FRAGMENT STRONY:
════════
Polskie konwertytki na islam w każdej niemal rozmowie na temat fundamentalistów islamskich używają argumentów typu, że to nie islam, a pojedynczy, niedobrzy ludzie przyczyniają się do złej opinii tej jedynej słusznej „religii pokoju”; że islam i muzułmanie są szykanowani, oczerniani na podstawie wyolbrzymionych pojedynczych przypadków; że muzułmanie szczególnie dotknięci są swoistym „rasizmem” w Europie, Ameryce i krajach niemuzułmanskich.Jak to było na początku? Jak powstawało chrześcijaństwo?
Głownym przesłaniem Jezusa było "Miłujcie się wzajemnie...". Chrześcijaństwo było religią ludzi ubogich i niewolników.Stało się religią panującą w cesarstwie rzymskim nie dzięki mordowaniu przeciwników, lecz mimo zaciekłych prześladowań jego wyznawców. W późniejszych wiekach różnie bywało, ale początki chrześcijaństwa były całkowicie pacyfistyczne.
Islam od początku był religią wojowników. Mahomet osobiście mordował niechcących przyjąć nowej wiary. Między Indiami a Atlantykiem nie ma chyba ani jednego kraju muzułmańskiego, który nie zostałby na islam nawrócony inaczej niż ogniem i mieczem. Mówienie, że dzisiejsi fundamentaliści nie reprezentują islamu jest bez sensu. Fundamentaliści reprezentują islam najbliższy ideałowi Mahometa. Muzułmanów twierdzących , że islam jest religią pokoju, można nazwać heretykami.
W rozumieniu prawa muzułmańskiego świat dzieli się na dwie sfery:
• dar al Islam, czyli tereny pozostające pod władzą muzułmanów,
• oraz dar al Harab, czyli teren wojny; ta strefa to obszary pozostające pod władzą niemuzułmanów.
════════
WYCIĄG DANYCH:

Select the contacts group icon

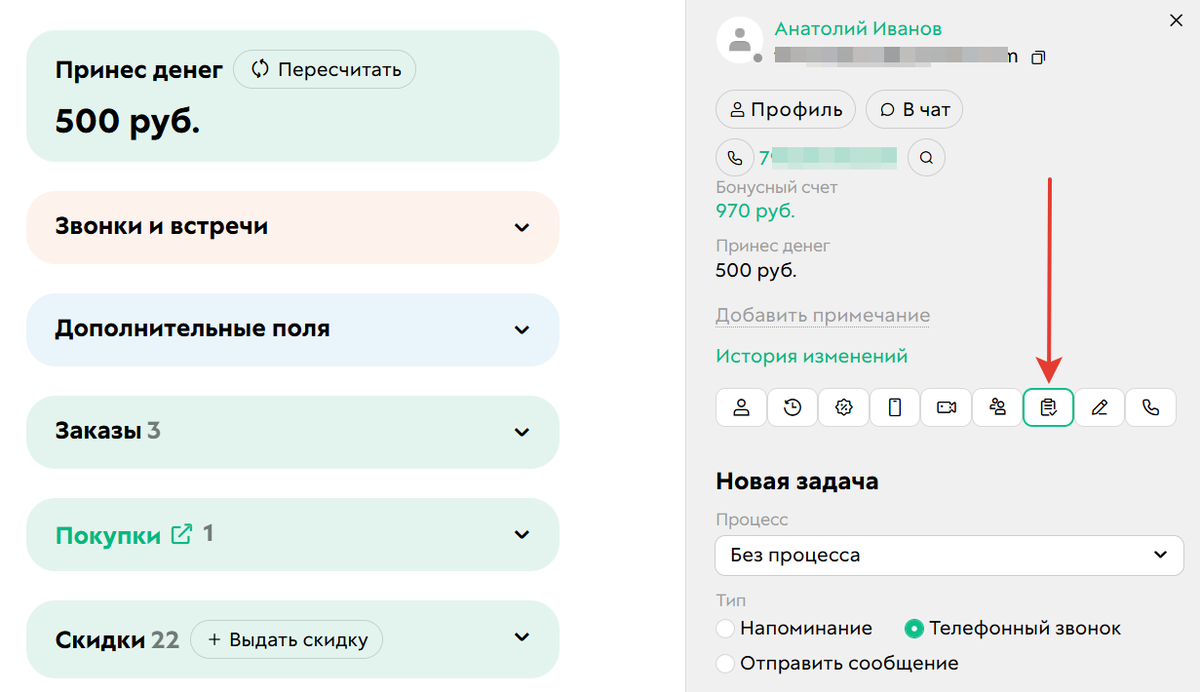point(997,407)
════════
Proszę przepisać w całości tekst o islamie i chrześcijaństwie, znak po znaku i bez żadnych zmian.

POPRAWNA ODPOWIEDŹ:
Polskie konwertytki na islam w każdej niemal rozmowie na temat fundamentalistów islamskich używają argumentów typu, że to nie islam, a pojedynczy, niedobrzy ludzie przyczyniają się do złej opinii tej jedynej słusznej „religii pokoju”; że islam i muzułmanie są szykanowani, oczerniani na podstawie wyolbrzymionych pojedynczych przypadków; że muzułmanie szczególnie dotknięci są swoistym „rasizmem” w Europie, Ameryce i krajach niemuzułmanskich.Jak to było na początku? Jak powstawało chrześcijaństwo?
Głownym przesłaniem Jezusa było "Miłujcie się wzajemnie...". Chrześcijaństwo było religią ludzi ubogich i niewolników.Stało się religią panującą w cesarstwie rzymskim nie dzięki mordowaniu przeciwników, lecz mimo zaciekłych prześladowań jego wyznawców. W późniejszych wiekach różnie bywało, ale początki chrześcijaństwa były całkowicie pacyfistyczne.
Islam od początku był religią wojowników. Mahomet osobiście mordował niechcących przyjąć nowej wiary. Między Indiami a Atlantykiem nie ma chyba ani jednego kraju muzułmańskiego, który nie zostałby na islam nawrócony inaczej niż ogniem i mieczem. Mówienie, że dzisiejsi fundamentaliści nie reprezentują islamu jest bez sensu. Fundamentaliści reprezentują islam najbliższy ideałowi Mahometa. Muzułmanów twierdzących , że islam jest religią pokoju, można nazwać heretykami.
W rozumieniu prawa muzułmańskiego świat dzieli się na dwie sfery:
• dar al Islam, czyli tereny pozostające pod władzą muzułmanów,
• oraz dar al Harab, czyli teren wojny; ta strefa to obszary pozostające pod władzą niemuzułmanów.